Phoenix Capital Research's picture


Yesterday we discussed the political fall-out for German Chancellor Angela Merkel regarding revelations that the Bundesbank has in fact put Germany on the hook for over €2 trillion via various back-door deals.

Today we need to consider how those same revelations will impact the Bundesbank itself. Already we're seeing its head Jens Weidmann (also a policymaker at the ECB) taking a hard-liner approach to dealing

Weidmann says not ECB's job to tackle Spain's problem

Spain should take a rise in its bond yields as a spur to tackle the root causes of its debt woes, not look to the European Central Bank to help by buying its bonds, European Central Bank policymaker Jens Weidmann told Reuters.

Weidmann, who has led a push by some policymakers from core euro zone countries for the bank to begin planning an exit from its crisis mode, said no ECB policymakers favoured using the bank's bond-buying plan to target specific interest rates on sovereign bonds, and ECB board member Benoit Coeure was simply stating a fact by saying last week that the programme still existed.

In a wide-ranging interview, Weidmann, who turns 44 on Friday, also said he saw no reason to discuss a third LTRO, the funding instrument with which the ECB has pumped over 1 trillion euros into financial markets since late last year.

Weidmann, who is head of Germany's Bundesbank, which gives him a powerful voice on the ECB's 23-man Governing Council, spoke to Reuters against a backdrop of growing tensions in Spain, where benchmark sovereign bond yields are near the closely watched 6 percent level.

Relations between the ECB and Bundesbank have been deteriorating for some times now.

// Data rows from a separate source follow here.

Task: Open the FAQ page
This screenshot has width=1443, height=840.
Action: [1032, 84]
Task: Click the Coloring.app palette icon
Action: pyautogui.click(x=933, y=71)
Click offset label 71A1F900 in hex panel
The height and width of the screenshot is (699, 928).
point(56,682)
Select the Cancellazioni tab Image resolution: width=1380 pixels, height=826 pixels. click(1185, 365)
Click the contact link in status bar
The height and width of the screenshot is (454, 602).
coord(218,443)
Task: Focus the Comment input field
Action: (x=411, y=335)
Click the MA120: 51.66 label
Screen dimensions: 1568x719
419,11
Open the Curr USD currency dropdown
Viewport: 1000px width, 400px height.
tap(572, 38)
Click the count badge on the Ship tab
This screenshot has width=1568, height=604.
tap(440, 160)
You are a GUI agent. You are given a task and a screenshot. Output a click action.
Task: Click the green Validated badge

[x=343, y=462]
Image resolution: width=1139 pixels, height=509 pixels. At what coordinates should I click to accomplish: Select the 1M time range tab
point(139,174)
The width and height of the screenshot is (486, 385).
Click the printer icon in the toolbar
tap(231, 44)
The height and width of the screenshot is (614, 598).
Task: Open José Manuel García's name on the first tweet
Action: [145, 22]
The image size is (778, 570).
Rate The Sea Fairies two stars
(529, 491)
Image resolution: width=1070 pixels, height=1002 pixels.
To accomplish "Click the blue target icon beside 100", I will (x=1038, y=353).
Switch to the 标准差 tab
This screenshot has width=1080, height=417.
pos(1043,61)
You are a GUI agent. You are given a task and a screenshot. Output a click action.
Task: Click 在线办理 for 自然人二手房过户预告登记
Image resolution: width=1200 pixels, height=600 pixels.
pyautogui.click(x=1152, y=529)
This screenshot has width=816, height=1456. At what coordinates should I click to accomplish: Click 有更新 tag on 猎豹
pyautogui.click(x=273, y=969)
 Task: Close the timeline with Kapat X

Disgusted with its monetary profligacy, two Bundesbank officials Axel Weber and Jürgen Stark, resigned from the ECB last year. Since that time Weidmann and the Bundesbank have fired a warning shot across the ECB's bow.

Germany launches strategy to counter ECB largesse

The plans have major implications for monetary union, dashing hopes in Southern Europe that Germany might accept a few years of mini-boom at home to help lift the whole system off the reefs.

Andreas Dombret, a key board member of the Bundesbank, said the body would be given powers to check "excessive credit growth" and impose "maximum leverage ratios" to nip economic overheating in the bud.

The Bundesbank will be able to impose "counter-cyclical capital buffers" on lenders, and use "macro-prudential haircuts" in the securities markets. It is understood that the menu of new tools will include limits on the loan-to-value on mortgages along the lines of those used in Hong Kong and other Asian states.

The new framework - introduced by German government in a draft law this week - is partly inspired by the Bank of England's new system but it also has a German twist...

German house prices rose 5.6pc last year after a decade of stagnation. Officials in Frankfurt are watching the property data closely, fearing that Germany may succumb to the sort of housing bubble that engulfed the Club Med bloc in the early years of EMU.

"The Bundesbank does not want to be blamed for making the same mistakes as central banks in Ireland and Spain where they did not address asset bubbles early enough," said Bernhard Speyer from Deutsche Bank.

The German authorities are in effect preparing a form of quasi-monetary tightening to offset ECB largesse...

"If the eurozone is to adjust, southern countries must be able to run trade surpluses, and that means somebody else must run deficits," said Dr Speyer.

"One way to do that is to allow higher inflation in Germany but I don't see any willingness in the German government to tolerate that, or to accept a current account deficit.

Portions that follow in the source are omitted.